Since you can’t fix everything, choose the one or two processes that are broken the worst and include initiatives to fix them in your integrated plan.
How can you tell if a process is broken? Simple — your performance measures for that process don’t show an improvement trend. Don’t have process performance measures? Your integrated plan just got another entry: “Develop process performance measures.” Just remember:
- What you can’t measure, you can’t manage, but when you mismeasure, you mismanage.
- Measure what’s important, not what’s easy to measure. The two are mutually exclusive because the more important something is, the more subjective and less measurable it will be.
(Please note: Performance measures are for managing processes, not people, so focus on creating process measures, not staff performance measures. They’re two very different issues.)
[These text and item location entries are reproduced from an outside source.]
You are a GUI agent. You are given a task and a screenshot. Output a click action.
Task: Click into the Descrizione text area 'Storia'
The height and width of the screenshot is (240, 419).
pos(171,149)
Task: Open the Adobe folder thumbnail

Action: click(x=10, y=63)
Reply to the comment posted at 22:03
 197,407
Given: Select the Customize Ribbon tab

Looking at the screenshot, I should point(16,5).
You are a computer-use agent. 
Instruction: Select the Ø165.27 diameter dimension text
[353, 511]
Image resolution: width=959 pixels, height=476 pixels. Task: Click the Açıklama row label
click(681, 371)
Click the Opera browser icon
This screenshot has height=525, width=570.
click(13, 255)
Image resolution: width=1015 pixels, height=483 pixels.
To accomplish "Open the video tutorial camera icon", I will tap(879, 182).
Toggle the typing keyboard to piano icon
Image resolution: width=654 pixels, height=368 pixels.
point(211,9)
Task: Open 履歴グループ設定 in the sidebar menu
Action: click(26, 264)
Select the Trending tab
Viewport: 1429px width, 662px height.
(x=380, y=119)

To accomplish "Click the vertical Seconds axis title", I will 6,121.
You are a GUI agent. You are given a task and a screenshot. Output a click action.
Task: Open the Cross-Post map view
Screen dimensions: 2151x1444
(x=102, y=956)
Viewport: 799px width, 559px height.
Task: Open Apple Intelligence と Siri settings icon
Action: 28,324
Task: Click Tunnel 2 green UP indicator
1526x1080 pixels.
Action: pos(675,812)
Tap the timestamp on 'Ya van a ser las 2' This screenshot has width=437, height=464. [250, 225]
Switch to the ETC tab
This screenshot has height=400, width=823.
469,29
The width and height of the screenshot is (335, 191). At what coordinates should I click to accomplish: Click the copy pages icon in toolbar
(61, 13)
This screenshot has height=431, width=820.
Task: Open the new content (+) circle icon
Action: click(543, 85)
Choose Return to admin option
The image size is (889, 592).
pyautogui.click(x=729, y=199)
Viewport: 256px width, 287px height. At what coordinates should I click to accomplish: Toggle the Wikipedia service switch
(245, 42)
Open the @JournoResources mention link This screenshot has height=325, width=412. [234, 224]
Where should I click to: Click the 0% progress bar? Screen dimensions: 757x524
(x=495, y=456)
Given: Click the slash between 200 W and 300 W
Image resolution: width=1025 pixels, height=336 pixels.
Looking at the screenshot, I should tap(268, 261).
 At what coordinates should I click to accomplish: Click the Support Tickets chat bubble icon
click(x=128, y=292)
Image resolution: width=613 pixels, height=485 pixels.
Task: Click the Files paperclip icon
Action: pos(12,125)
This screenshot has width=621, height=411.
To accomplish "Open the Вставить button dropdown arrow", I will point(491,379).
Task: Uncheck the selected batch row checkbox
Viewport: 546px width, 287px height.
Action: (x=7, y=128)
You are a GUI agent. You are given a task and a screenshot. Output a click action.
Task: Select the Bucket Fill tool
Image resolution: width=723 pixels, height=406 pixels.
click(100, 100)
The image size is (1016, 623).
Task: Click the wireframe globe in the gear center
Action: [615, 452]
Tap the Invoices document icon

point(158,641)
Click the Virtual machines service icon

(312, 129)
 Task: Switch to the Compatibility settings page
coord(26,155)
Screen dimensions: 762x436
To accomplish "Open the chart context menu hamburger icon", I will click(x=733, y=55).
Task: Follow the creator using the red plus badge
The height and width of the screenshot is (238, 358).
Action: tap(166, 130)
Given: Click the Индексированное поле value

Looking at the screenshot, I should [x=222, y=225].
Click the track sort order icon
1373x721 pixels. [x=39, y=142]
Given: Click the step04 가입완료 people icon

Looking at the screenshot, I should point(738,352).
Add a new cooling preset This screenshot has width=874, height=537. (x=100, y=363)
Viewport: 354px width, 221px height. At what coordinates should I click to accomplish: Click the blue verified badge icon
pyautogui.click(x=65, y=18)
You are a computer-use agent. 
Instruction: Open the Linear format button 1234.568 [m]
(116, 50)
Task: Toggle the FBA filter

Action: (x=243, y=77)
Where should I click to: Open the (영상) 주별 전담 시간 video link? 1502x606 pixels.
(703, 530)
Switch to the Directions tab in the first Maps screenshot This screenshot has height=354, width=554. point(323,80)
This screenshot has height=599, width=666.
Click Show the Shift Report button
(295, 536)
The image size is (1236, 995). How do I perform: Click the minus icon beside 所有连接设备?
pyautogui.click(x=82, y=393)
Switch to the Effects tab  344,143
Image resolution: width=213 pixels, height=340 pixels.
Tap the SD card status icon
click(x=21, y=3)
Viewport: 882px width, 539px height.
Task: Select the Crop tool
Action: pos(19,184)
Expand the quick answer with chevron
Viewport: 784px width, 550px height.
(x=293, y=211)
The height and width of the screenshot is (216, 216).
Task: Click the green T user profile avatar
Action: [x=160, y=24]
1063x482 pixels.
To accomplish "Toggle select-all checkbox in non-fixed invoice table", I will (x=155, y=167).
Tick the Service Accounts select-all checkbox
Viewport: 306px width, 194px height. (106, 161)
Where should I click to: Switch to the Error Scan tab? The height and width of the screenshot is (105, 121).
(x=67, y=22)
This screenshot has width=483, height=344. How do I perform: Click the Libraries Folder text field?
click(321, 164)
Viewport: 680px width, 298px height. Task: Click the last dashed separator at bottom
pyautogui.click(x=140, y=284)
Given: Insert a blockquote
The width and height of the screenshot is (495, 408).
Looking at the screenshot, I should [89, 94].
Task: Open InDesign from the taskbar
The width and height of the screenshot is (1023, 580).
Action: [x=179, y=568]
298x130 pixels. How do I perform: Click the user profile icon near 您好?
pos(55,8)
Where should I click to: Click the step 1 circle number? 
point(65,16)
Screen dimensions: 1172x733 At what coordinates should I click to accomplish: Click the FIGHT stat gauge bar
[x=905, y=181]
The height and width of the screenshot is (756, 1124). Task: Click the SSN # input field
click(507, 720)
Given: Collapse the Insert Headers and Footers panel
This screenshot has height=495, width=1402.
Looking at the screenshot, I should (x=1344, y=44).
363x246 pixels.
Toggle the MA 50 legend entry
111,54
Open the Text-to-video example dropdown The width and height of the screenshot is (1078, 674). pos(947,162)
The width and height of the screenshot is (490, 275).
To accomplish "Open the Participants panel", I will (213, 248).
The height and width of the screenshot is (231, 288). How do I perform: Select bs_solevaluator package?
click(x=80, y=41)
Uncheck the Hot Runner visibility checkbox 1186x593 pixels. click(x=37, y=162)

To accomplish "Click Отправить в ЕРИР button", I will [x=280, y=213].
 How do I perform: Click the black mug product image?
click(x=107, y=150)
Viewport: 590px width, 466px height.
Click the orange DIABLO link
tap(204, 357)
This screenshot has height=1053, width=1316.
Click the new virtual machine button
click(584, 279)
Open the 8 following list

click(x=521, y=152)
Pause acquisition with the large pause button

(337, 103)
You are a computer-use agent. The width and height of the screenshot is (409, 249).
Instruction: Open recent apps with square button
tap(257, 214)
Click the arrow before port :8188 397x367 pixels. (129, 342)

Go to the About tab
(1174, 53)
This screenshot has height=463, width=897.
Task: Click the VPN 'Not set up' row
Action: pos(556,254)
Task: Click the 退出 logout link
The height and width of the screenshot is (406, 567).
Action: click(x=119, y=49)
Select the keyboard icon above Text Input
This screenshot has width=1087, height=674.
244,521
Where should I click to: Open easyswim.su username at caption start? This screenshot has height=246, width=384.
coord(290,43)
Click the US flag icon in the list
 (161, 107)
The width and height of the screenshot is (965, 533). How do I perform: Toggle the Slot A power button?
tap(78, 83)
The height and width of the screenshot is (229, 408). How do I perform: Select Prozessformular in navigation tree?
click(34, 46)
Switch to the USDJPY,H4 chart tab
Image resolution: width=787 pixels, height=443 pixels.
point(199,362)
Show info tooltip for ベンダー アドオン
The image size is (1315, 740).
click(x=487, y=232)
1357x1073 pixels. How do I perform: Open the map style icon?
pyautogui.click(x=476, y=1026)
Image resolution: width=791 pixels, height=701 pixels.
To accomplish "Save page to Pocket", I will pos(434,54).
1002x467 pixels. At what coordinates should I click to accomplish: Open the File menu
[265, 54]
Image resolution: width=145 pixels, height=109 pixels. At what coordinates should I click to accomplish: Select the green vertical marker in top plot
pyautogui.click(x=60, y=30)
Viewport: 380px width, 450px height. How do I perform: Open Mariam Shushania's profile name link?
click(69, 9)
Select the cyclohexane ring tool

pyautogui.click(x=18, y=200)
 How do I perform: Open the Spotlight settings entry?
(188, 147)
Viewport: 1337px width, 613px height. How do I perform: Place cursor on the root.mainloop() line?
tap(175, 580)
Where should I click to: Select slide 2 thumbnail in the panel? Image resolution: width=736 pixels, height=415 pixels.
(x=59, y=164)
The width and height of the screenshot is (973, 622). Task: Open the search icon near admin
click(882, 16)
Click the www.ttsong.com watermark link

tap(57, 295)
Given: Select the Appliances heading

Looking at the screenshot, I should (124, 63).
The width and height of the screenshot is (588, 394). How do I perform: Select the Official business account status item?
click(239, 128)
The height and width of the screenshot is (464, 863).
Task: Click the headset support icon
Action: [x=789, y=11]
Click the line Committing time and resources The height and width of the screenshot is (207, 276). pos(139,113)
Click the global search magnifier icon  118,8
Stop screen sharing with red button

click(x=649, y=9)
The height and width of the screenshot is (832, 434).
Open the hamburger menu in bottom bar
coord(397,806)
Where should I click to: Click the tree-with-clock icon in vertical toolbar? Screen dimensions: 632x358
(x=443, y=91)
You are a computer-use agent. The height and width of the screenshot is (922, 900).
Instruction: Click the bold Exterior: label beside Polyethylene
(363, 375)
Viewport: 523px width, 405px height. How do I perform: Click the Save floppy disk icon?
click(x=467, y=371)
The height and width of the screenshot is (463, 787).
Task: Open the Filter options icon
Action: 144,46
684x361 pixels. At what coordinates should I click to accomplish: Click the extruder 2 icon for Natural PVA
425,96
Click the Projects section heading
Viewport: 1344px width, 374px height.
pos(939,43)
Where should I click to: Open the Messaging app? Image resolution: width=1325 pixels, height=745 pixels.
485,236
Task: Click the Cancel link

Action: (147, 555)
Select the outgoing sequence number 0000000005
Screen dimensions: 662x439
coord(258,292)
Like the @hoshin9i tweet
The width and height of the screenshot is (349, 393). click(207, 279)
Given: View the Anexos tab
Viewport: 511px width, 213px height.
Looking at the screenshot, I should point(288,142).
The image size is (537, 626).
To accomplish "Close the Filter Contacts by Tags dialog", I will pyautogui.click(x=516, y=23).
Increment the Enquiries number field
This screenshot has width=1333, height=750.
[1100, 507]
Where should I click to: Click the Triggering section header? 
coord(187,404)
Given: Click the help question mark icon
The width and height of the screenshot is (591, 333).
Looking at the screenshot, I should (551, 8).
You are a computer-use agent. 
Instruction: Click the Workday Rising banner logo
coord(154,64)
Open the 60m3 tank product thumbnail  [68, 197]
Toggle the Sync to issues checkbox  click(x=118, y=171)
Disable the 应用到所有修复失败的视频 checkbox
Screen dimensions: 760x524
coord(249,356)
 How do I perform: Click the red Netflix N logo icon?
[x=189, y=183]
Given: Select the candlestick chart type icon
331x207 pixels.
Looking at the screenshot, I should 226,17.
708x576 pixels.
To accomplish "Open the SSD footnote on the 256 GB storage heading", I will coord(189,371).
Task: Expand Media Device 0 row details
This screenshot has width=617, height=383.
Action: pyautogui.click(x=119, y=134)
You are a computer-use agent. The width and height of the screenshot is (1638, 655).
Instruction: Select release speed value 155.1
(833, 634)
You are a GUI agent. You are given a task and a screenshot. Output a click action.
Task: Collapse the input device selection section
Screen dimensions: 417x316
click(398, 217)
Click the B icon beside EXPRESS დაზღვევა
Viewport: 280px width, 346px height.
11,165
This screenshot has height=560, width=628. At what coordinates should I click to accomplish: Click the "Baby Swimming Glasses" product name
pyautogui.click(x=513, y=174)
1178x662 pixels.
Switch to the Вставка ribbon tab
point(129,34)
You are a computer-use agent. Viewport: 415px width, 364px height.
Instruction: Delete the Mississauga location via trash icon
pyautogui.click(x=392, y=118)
Underlying all of your core processes are a few important organizational capabilities. I’m constantly surprised at how many IS organizations aren’t very good at decision-making, project management, data modeling and data management, systems library management, and training, but it’s true nonetheless. If you’re deficient in these capabilities, you won’t be able to improve your processes, so make sure your integrated plan addresses any problems with them.
Not everything is a process, no process fits every situation, and no process is good enough to survive employees who neither understand it nor care about its success. Process isn’t everything.
Saddling your employees with bad processes is like handicapping them with handcuffs and leg-irons, though, so make sure you give them processes that help them get their work done instead.